Und weil sie sonst einen Bruch mit dem Europäischen Parlament
riskieren. Gravierender dürften die politischen Konsequenzen dieser
Entscheidung sein, aus der man nicht mehr herauskommt. Denn wenn die
28 Staatenlenker zwei der ihren überstimmen, schüren sie eine
europäische Urangst, die man mit dem selbstauferlegten Zwang zur
Einstimmigkeit bisher unter der Decke halten konnte: Es ist die
Furcht, dass man demnächst nicht mehr einen Kompromiss suchen muss,
sondern bei einer Abstimmung auch unterliegen kann. Wer überstimmt
wird, fühlt sich erpresst. Diese Angst ist greifbar. Sie prägt die
Debatte um die strikte Haushaltsüberwachung, die man in Krisenzeiten
als Signal an den Vertrauensverlust des Finanzmarktes erfand und nun
am liebsten wieder abschaffen würde. Die nationale Freiheit, Schulden
zu machen, wie es die gerade amtierende Regierung für richtig hält,
feiert ihre Auferstehung. Tricks und Kniffe haben Saison, das Gerede
von guten und schlechten Schulden gehört hierher. So ist es denn auch
kein Wunder, dass ausgerechnet Italien und Frankreich die Spitze
derer anführen, die die Empfehlungen aus Brüssel zur Sanierung ihrer
Etats als lästig empfinden und sie wieder loswerden wollen. Das
jährliche Auflisten der Schwachstellen kommt einem miserablen
Zwischenzeugnis für die Regierungen gleich, ausgebreitet vor aller
Öffentlichkeit. Nun entdeckt man die im Stabilitäts- und
Wachstumspakt angelegte Möglichkeit der flexiblen Anwendung wieder.

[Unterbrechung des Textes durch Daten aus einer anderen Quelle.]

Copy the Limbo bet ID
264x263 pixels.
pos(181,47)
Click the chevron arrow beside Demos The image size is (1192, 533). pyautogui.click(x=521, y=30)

Das ist unterm Strich nichts anderes als eine Form des
legitimitierten Ungehorsams. Wie man als Staats- oder Regierungschef
seinem Volk, das man lange zum Sparen zwingen musste, verklickern
will, dass das eigentlich nicht so dringend ist, dürfte spannend
werden. Die EU bleibt dabei nicht nur auf der Strecke, sie
entwickelt sich sogar wieder zurück, weil die gerade erst gefundene
Einsicht in die Notwendigkeiten eines gemeinsamen Wirtschaftsraumes
wieder gekippt wird. So kommt man nicht voran, man fällt zurück.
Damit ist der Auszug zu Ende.